Una razón todavía más importante para utilizar la bomba era asustar a Stalin, antes “el viejo tío Joe” para Roosevelt, convertido en “la Amenaza Roja” por Truman y sus principales asesores. Se había abandonado rápidamente la política de cooperación con Moscú para sustituirla por una nueva política de confrontación hostil con Stalin en la que el monopolio estadounidense del armamento nuclear se iba a explotar como arma agresiva de la diplomacia antisoviética de Washington (lo que Truman denominó “diplomacia atómica”).

Explica Suvrat Raju:

En mayo de 1945, un comité integrado por oficiales militares, físicos y matemáticos, incluyendo figuras destacadas como Robert Oppenheimer, John von Neumann y Norman Ramsey, se reunió para hablar sobre los posibles blancos en Japón para la bomba. Los registros del comité revelan las motivaciones y actitudes de estos influyentes consejeros. Recomendaron que “el uso inicial sea lo suficientemente espectacular para que se reconozca internacionalmente la importancia del arma cuando se le dé publicidad a la misma” y calificaron a Kioto como un “blanco AA” porque tenía “la ventaja de que las personas eran más inteligentes y que, por lo tanto, estaban en mejores condiciones de entender la importancia del arma”. Finalmente la administración Truman decidió prescindir de Kioto y, en su lugar, se decidió por Hiroshima. La “ventaja” de esa ciudad, también calificada como “AA”, fue que “posiblemente centrarse en las montañas cercanas” podría tener como consecuencia “la destrucción de una fracción más grande de la ciudad”.

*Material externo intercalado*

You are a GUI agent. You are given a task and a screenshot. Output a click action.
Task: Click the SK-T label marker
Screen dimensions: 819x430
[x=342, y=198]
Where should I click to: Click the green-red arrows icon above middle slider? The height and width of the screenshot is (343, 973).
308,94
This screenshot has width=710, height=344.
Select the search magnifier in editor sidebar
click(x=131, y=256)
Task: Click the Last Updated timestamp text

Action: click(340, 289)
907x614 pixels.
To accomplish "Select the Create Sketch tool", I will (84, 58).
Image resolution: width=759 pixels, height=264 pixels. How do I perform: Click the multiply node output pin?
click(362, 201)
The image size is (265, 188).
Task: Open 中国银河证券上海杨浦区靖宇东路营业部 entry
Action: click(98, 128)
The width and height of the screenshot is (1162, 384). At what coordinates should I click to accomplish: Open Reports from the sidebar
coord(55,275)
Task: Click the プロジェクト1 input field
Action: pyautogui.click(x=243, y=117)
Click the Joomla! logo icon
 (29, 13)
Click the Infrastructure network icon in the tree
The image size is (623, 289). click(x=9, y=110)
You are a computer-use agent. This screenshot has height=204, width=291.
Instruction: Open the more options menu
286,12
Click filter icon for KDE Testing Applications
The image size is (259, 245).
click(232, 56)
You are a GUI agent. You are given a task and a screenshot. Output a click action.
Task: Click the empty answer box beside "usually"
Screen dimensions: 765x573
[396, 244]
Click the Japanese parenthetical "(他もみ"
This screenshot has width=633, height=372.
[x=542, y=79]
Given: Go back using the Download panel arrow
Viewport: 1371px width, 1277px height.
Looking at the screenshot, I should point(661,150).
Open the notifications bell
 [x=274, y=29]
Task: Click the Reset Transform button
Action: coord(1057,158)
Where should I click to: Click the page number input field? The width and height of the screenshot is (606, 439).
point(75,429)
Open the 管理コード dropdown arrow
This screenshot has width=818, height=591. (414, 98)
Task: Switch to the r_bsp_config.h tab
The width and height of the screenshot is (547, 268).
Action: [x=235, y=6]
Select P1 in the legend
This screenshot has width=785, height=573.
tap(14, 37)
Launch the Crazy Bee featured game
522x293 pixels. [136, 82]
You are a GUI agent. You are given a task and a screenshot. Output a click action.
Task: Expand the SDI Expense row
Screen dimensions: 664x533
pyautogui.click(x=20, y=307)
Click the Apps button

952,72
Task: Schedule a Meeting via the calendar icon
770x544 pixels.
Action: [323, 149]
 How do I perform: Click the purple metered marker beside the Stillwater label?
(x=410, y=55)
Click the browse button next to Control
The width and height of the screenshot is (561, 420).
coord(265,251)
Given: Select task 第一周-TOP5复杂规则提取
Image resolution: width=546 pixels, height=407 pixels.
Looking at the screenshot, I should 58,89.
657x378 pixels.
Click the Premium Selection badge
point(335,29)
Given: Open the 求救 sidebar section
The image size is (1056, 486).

La hipocresía de los altos cargos del gobierno norteamericano fue absoluta: En junio de 1946, el principal asesor del entonces presidente Harry S. Truman, el influyente financista Bernard Baruch (un monje negro asemejable a un Henry Kissinger), ex asesor especial del director de la Oficina de Movilización de Guerra, pronunció el siguiente discurso ante las Naciones Unidas: «Hemos de elegir entre paz o destrucción mundial», mostrándose ante el mundo como un ejemplo del pacifismo. Baruch terminó siendo designado representante de Estados Unidos ante la Comisión de Energía Atómica de la ONU (UNAEC). El plan de Baruch consistía en la entrega de las armas nucleares por parte de todos los países a las Naciones Unidas, lo que habría convertido a esta entidad supranacional en un Estado Global o un Gobierno Mundial.

El holocausto nuclear engendrado por la perfidia del Complejo Industrial Militar de los EEUU y sus planificadores globales ha quedado impune. Los “buenos” de la historia no son otra cosa que los que se han encargado de escribirla.